Consigne 1:
Dans l'extrait sur le projet « Maifisch », à quelle organisation la direction du chantier est-elle confiée ?
Consigne 2:
Extrayez de l'extrait sur le projet « Maifisch » le passage qui commence par « A coté du projet » et va jusqu'à « celui de Langenstein. ».
Consigne 3:
Résumez l'extrait sur le projet « Maifisch » en deux phrases.

Extrait à lire:
A coté du projet « Malachit » d’autres installations industrielles sont aménagées dans les galeries d’autres sites : dans les Klusbergen pour le compte des usines Junker et le complexe Krupp ; dans les montagnes du Hoppelberg, éloignées de quelques centaines de mètres du grand chantier « Malachit », les Häftlinge du KL Langenstein-Zwieberge construisent une autre usine souterraine : les galeries « Maifisch », prévues pour abriter les ateliers de l’entreprise Krupp-Gruson-Werke de Magdeburg travaillant à la finition des tubes de canons. La direction du chantier est confiée à l’Organisation Todt. En novembre 1944, les détenus sont affectés au projet « Maifisch » malgré l’inachèvement des galeries et le manque de matériel et de machines." Le projet Maifisch et son camp de concentration annexe, celui de Langenstein.

Données affichées:
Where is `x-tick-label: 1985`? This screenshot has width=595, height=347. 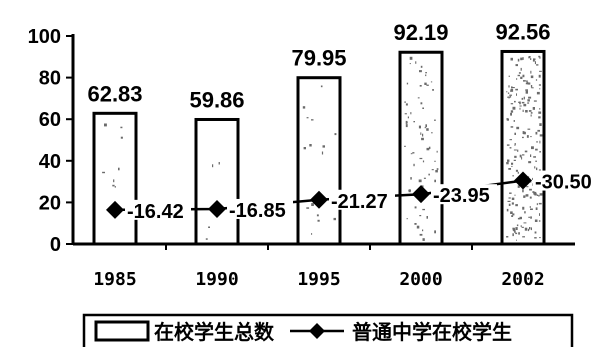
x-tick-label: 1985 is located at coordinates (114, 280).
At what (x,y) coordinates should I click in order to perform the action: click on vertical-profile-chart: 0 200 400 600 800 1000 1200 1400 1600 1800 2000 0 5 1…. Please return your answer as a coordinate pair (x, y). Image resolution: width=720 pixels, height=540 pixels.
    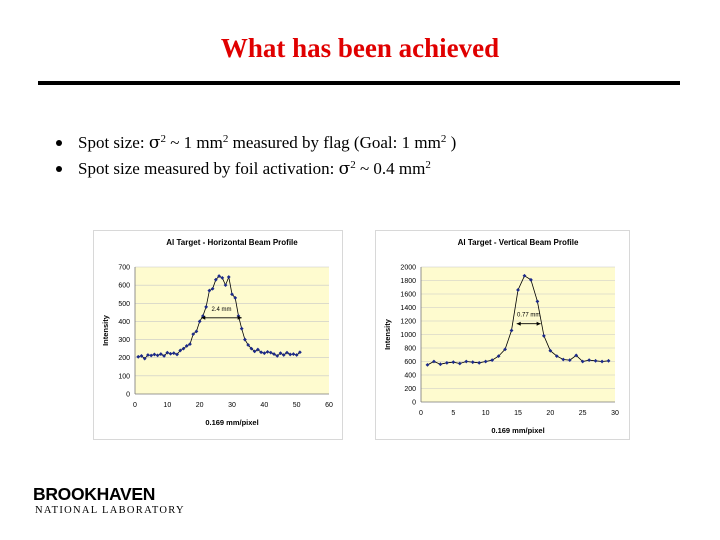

==

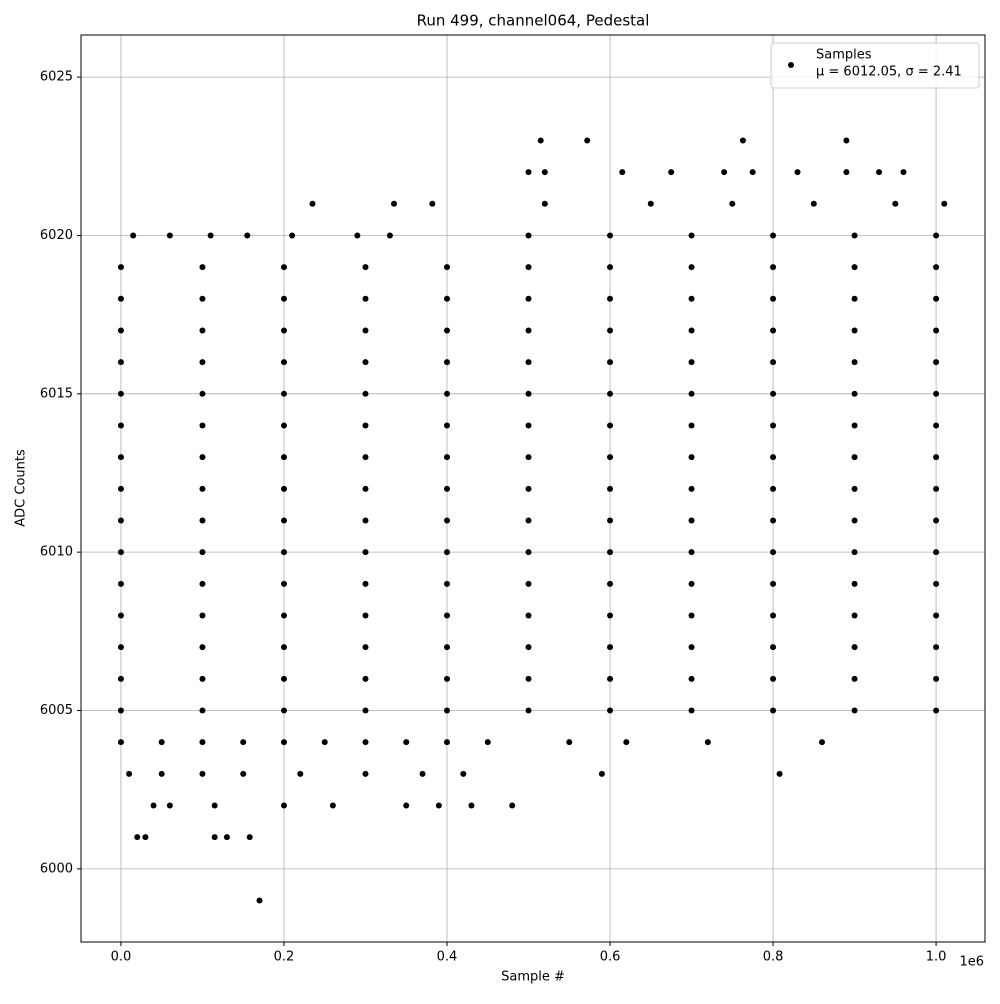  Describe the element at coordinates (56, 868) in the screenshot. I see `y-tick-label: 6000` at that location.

Corrigé 1:
À l'Organisation Todt.

Corrigé 2:
A coté du projet « Malachit » d’autres installations industrielles sont aménagées dans les galeries d’autres sites : dans les Klusbergen pour le compte des usines Junker et le complexe Krupp ; dans les montagnes du Hoppelberg, éloignées de quelques centaines de mètres du grand chantier « Malachit », les Häftlinge du KL Langenstein-Zwieberge construisent une autre usine souterraine : les galeries « Maifisch », prévues pour abriter les ateliers de l’entreprise Krupp-Gruson-Werke de Magdeburg travaillant à la finition des tubes de canons. La direction du chantier est confiée à l’Organisation Todt. En novembre 1944, les détenus sont affectés au projet « Maifisch » malgré l’inachèvement des galeries et le manque de matériel et de machines." Le projet Maifisch et son camp de concentration annexe, celui de Langenstein.

Corrigé 3:
À côté du projet « Malachit », d'autres installations industrielles sont aménagées dans des galeries, notamment dans les Klusbergen et dans le Hoppelberg, où les Häftlinge du KL Langenstein-Zwieberge construisent les galeries « Maifisch », prévues pour les ateliers de Krupp-Gruson-Werke de Magdeburg chargés de la finition des tubes de canons. Le chantier est dirigé par l'Organisation Todt, et des détenus y sont affectés en novembre 1944 malgré l'inachèvement des galeries et le manque de matériel et de machines.